The task: Write each entry out again exactly, with nothing omitted.

(Excerpts from a dataset)

---

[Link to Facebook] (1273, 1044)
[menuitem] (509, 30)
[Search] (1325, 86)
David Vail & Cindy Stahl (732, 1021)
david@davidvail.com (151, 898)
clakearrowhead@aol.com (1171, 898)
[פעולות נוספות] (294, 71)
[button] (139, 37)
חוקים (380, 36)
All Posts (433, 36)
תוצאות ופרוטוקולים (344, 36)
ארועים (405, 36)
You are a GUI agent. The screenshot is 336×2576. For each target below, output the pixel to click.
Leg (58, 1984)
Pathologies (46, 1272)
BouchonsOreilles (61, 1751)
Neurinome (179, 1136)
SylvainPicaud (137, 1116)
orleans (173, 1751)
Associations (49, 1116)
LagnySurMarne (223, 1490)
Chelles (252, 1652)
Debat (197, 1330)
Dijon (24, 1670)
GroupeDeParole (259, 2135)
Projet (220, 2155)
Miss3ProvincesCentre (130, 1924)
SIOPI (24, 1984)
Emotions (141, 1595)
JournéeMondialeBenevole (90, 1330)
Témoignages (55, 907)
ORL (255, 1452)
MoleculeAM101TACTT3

---

Solution for this task:
[Link to Facebook] (1273, 1044)
[menuitem] (509, 30)
[Search] (1325, 86)
David Vail & Cindy Stahl (732, 1021)
david@davidvail.com (151, 898)
clakearrowhead@aol.com (1171, 898)
[פעולות נוספות] (294, 71)
[button] (139, 37)
חוקים (380, 36)
All Posts (433, 36)
תוצאות ופרוטוקולים (344, 36)
ארועים (405, 36)
You are a GUI agent. The screenshot is 336×2576. For each target below, output the pixel to click.
Leg (58, 1984)
Pathologies (46, 1272)
BouchonsOreilles (61, 1751)
Neurinome (179, 1136)
SylvainPicaud (137, 1116)
orleans (173, 1751)
Associations (49, 1116)
LagnySurMarne (223, 1490)
Chelles (252, 1652)
Debat (197, 1330)
Dijon (24, 1670)
GroupeDeParole (259, 2135)
Projet (220, 2155)
Miss3ProvincesCentre (130, 1924)
SIOPI (24, 1984)
Emotions (141, 1595)
JournéeMondialeBenevole (90, 1330)
Témoignages (55, 907)
ORL (255, 1452)
MoleculeAM101TACTT3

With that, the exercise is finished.